With preclinical trials showing promising results and a first-in-man study scheduled for later this year, Procyrion is continuously investing in Aortix as a much broader platform technology. The operating efficiency and low power requirements of the device have allowed the company to design a version that uses transcutaneous energy transfer. This system enables a fully implanted, wirelessly charged battery that makes the power lead exiting the skin unnecessary and significantly reduces the risk of infection, a common side effect with other heart pumps.
Other versions of the pilot device include a magnetically coupled torque drive that spins an impeller suspended between two bearing surfaces. Although this magnetic coupling is typically used in much larger oilfield pumps, Procyrion and Maxon collaborated to successfully miniaturise it for use with Aortix. This configuration allows complete hermetic sealing of the motor, eliminating the risk of blood entering the motor core.

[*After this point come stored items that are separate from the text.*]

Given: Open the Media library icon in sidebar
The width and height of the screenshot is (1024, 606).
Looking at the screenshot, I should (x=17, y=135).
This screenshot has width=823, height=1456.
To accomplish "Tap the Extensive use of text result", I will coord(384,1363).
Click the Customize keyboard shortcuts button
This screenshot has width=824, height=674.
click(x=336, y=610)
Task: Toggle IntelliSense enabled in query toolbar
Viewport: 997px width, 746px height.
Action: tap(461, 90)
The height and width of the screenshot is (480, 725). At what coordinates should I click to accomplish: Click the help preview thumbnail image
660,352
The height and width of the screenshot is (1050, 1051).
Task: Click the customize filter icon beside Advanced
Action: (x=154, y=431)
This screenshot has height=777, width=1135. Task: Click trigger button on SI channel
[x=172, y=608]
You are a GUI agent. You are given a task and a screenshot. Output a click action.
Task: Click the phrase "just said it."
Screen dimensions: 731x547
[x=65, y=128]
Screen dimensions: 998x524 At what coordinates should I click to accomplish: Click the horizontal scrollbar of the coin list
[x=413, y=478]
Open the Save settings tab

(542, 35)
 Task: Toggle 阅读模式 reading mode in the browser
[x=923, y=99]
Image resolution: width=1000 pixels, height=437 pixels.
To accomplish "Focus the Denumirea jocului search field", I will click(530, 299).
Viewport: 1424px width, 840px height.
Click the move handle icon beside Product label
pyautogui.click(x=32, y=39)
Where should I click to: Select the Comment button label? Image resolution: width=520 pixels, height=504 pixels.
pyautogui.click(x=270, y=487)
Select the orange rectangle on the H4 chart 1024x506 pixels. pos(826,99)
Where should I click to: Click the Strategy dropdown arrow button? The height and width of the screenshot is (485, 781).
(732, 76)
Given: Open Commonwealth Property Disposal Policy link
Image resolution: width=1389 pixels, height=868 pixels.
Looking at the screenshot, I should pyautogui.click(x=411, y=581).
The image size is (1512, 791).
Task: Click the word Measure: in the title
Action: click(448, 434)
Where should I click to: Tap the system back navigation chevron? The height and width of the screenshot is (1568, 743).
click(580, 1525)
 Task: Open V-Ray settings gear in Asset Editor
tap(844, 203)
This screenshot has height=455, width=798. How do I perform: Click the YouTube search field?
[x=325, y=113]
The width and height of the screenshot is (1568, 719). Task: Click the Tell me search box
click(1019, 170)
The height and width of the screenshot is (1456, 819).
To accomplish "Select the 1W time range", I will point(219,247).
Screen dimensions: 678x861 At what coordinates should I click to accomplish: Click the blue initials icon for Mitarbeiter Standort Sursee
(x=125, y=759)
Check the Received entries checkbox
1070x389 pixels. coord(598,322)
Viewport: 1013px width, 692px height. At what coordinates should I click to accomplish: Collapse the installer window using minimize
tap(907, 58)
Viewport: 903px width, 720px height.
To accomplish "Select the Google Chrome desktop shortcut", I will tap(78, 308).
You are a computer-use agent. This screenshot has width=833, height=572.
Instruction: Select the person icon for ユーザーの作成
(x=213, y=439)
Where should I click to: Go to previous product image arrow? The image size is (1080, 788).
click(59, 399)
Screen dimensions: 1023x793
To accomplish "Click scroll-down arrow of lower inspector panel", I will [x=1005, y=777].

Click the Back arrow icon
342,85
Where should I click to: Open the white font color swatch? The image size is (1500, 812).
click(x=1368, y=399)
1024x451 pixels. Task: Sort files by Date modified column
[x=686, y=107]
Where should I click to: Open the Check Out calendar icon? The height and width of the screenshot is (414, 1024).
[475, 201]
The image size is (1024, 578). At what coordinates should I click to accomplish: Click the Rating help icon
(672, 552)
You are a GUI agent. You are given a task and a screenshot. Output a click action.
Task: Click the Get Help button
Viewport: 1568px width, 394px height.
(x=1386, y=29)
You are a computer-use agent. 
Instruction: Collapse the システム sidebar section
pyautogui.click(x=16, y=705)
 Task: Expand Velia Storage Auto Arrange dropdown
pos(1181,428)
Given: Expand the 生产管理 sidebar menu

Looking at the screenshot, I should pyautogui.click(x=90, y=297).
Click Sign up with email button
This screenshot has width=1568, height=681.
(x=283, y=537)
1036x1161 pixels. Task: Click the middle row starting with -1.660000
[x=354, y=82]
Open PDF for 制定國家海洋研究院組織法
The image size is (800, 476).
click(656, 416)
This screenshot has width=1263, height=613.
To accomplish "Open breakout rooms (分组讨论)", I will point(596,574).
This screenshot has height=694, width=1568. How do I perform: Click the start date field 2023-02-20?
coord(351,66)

In addition to addressing chronic heart failure in adults, Procyion aims to adapt its catheter-deployed circulatory assist device to meet the needs of children with congenital heart defects. In April 2014, the National Capital Consortium for Pediatric Device Innovation, an FDA-sponsored grant organisation, awarded the organisation $50,000 to develop a solution for patients with single ventricle physiologies.
The current treatment for these univentricular heart defects (which occur in one in 500 births) is a series of open-heart surgeries that result in a single ventricle pumping blood throughout the entire body. As these children outgrow the capabilities of their rescued hearts, they inevitably develop severe health issues including reduced cardiac output, limited activity tolerance, stunted growth, and a significantly increased risk of developing heart failure.
Kids’ stuff
Adapting a product meant for adults to a paediatric indication is a significant challenge. One fundamental difference is the location and geometry of the paediatric configuration.
While Aortix augments left ventricular function, this paediatric pump would work in a similar role for the right ventricle: to support the return of blood from the body to the lungs.
Different blood vessel characteristics, deployment routes, and hemodynamic conditions all require consideration when addressing this new indication. In this context, Maxon saw an opportunity to further miniaturise their motors, resulting in a custom, 4mm-diameter micro-motor that allows significantly less invasive deployment and retrieval.
Procyrion intends to use its family of pumps as bridge-to-transplant, bridge-to-haemodynamic stability, or bridge-to-surgery therapies and aims to increase patient quality-of-life by resting the heart, improving organ function, and restoring mobility. In the near future, the organisation also hopes to offer a broad range of minimally invasive circulatory support devices that provide safe and effective treatment options where none currently exist. It believes treatment of heart failure in younger and healthier patients will allow for intervention before years of progressive damage occur.